I’m trying to forget about 70% of what I know about ME/CFS and follow my heart. So, yesterday, I threw the ball for the dogs and scooped the poop in the yard. Afterwards, I had a much harder time moving, but I thought, “Maybe it’s not a CRASH. Maybe it’s just because your muscles aren’t used to it. Maybe you’ll be okay. Tomorrow is a new beginning.” You never know what someone is going to say that will stick in your brain and help you through the days. My friend Z. suggested I think of new beginnings. Obviously this makes sense in the grand scheme of this new alien life. It’ll never be what it was and I have to eventually look at it as a new beginning and stop fighting it… But, I’m not quite there yet. I’m not ready to embrace this mortal coil as a new, permanent realty. However, every day can hold hope as a new beginning. Every hour. It’s kept me going through a bad week. After this bath, maybe I’ll feel better, maybe a new beginning. After this meditation, a new beginning. This moment, a new beginning.

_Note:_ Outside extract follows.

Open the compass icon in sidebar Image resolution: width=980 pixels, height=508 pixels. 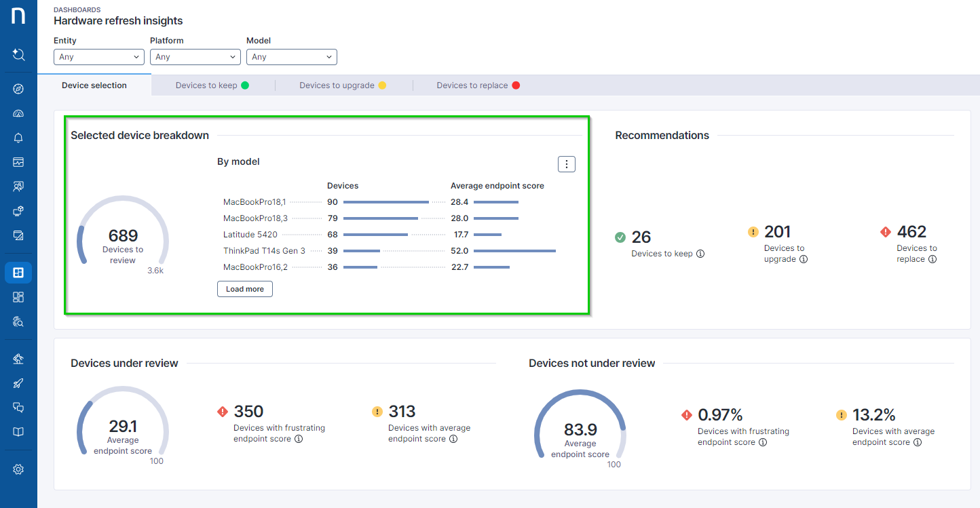coord(18,89)
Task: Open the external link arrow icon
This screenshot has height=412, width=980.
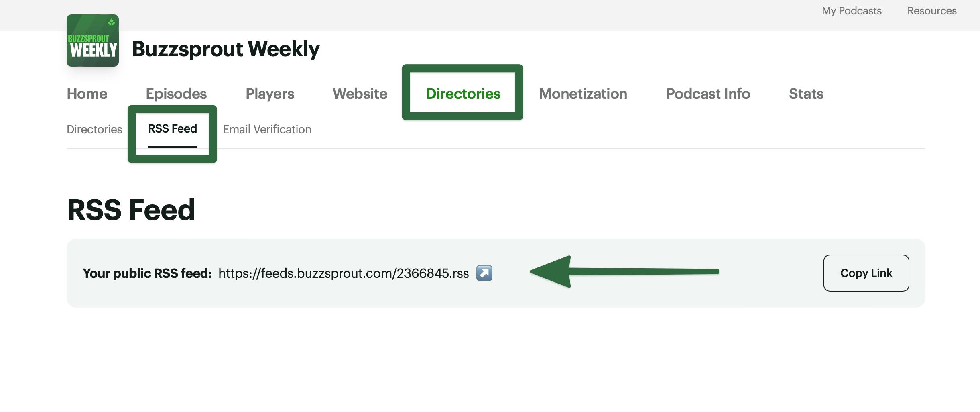Action: 484,273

Today I am grateful for all that is better and new hope for the future.

Launching my wish for the future, with husband and friends Z., J. and D. Thanksgiving, 2010.

Launching lanterns with our wishes for the future, with husband and friends Z., J. and D. I wrote, “I wish that we have long, healthy, happy lives.” My husband wrote, “What she said.” Thanksgiving, 2010.